Jim Rogers – Value and Hysteria

Jim Rogers

This article is part of our 'Guru' series - profiles of successful traders, with takeaways for the UK private investor.
You can find the rest of the series here.

Today’s post is a profile of Guru investor Jim Rogers, who appears in Jack Schwager’s original Market Wizards. His chapter is called Buying Value and Selling Hysteria.

Jim Rogers

Jim Rogers

Jim Rogers appears in Jack Schwager’s original Market Wizards.

  • His chapter is called Buying Value and Selling Hysteria.

According to Schwager:

Jim Rogers began trading with $600 in 1968. In 1973, he formed the Quantum Fund with George Soros. In 1980, Rogers retired.

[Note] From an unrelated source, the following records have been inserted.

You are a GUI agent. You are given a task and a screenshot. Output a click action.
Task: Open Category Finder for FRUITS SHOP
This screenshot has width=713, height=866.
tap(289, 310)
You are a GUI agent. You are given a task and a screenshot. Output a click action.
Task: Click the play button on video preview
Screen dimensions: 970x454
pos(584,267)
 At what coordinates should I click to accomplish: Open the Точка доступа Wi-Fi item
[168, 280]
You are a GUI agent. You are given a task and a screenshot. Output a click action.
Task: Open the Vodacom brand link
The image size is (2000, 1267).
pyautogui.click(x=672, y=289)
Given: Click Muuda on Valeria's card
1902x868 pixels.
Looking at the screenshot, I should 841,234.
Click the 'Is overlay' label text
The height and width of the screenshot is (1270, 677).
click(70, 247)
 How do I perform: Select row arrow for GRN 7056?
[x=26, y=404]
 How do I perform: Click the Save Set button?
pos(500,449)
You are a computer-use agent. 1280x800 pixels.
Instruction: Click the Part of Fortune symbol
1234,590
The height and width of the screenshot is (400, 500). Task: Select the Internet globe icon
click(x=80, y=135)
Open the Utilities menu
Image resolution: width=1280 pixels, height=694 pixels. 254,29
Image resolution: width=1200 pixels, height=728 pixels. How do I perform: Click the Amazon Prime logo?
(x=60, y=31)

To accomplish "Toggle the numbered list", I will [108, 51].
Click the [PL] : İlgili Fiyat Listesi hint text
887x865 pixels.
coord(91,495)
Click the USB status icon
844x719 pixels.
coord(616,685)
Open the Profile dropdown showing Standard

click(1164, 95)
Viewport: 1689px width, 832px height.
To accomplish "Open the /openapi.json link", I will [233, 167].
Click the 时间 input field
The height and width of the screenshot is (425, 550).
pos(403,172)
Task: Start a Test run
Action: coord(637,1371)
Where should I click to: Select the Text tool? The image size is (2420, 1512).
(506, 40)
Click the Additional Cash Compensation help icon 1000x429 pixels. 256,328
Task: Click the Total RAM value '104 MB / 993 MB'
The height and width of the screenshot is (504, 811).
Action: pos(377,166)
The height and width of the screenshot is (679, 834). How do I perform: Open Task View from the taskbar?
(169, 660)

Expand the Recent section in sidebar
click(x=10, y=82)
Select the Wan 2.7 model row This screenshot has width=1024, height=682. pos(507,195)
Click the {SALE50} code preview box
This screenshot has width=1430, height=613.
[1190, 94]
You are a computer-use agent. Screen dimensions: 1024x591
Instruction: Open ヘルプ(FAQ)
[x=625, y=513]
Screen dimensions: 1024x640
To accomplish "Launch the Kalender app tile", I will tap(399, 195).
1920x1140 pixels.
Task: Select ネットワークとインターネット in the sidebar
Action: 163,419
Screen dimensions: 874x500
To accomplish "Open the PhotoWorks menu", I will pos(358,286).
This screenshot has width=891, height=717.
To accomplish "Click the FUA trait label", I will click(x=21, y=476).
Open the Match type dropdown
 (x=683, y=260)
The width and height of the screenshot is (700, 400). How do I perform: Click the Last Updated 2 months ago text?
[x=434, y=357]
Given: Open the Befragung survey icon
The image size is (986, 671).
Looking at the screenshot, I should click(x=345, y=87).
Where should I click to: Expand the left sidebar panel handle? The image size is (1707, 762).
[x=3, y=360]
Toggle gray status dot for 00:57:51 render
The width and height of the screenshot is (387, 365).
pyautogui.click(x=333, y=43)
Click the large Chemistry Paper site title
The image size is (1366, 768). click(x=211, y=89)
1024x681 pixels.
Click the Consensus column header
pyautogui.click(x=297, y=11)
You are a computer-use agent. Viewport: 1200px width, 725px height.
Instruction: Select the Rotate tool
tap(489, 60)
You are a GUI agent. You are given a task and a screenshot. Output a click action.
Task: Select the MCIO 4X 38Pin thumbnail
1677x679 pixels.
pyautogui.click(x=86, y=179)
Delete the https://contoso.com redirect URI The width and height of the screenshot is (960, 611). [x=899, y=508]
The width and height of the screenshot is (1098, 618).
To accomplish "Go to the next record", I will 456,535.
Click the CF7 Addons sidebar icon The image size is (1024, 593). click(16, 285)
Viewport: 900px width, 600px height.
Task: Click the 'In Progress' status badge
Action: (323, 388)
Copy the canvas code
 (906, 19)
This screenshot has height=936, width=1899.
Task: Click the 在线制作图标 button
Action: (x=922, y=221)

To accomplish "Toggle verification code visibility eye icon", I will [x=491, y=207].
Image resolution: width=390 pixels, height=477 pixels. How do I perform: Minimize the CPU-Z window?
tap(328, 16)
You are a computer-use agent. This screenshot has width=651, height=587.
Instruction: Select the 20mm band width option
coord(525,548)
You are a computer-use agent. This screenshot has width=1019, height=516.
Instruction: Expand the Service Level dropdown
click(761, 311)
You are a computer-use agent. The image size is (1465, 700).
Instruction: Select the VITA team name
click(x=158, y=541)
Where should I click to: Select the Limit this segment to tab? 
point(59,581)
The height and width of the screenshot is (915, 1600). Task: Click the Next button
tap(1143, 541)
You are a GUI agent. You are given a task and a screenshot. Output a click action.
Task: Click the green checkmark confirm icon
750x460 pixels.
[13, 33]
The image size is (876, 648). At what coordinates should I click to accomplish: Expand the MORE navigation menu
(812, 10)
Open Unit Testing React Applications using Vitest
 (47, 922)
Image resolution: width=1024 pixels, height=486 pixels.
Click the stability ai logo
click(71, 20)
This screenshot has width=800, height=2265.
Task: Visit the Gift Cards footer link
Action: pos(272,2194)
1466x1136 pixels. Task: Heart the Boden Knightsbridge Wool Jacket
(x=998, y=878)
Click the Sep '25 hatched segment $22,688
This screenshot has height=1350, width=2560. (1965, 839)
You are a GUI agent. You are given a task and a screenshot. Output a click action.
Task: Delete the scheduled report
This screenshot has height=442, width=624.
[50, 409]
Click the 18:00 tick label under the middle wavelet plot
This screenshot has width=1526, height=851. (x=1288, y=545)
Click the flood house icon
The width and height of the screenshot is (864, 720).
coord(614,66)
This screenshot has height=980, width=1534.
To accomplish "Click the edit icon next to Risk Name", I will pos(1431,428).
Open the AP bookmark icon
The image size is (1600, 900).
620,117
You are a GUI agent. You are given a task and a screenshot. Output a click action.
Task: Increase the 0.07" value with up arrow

In practice, he became an independent trader and started to teach classes at Columbia.

Rogers didn’t want to be interviewed by Schwager as he didn’t consider himself to be an expert trader.

I think of myself as someone who waits for something to come along. I wait for a situation that is like the proverbial “shooting fish in a barrel.”

I often hold positions for many years. Furthermore, I’m probably one of the world’s worst traders. I never get in at the right time.

Early days

After college, Rogers got a summer job on Wall Street.

  • He started trading when he went to graduate school in Oxford (1964-66).

Then he was in the army for a couple of years, and then he went back to Wall Street as a junior analyst.

In January 1970 he became convinced there would be a bear market, so he bought put options.

  • He tripled his money at first, but by September he was wiped out.

I saved everything I had and put it back into the market. I didn’t care about a TV or a sofa. The wife got rid of me.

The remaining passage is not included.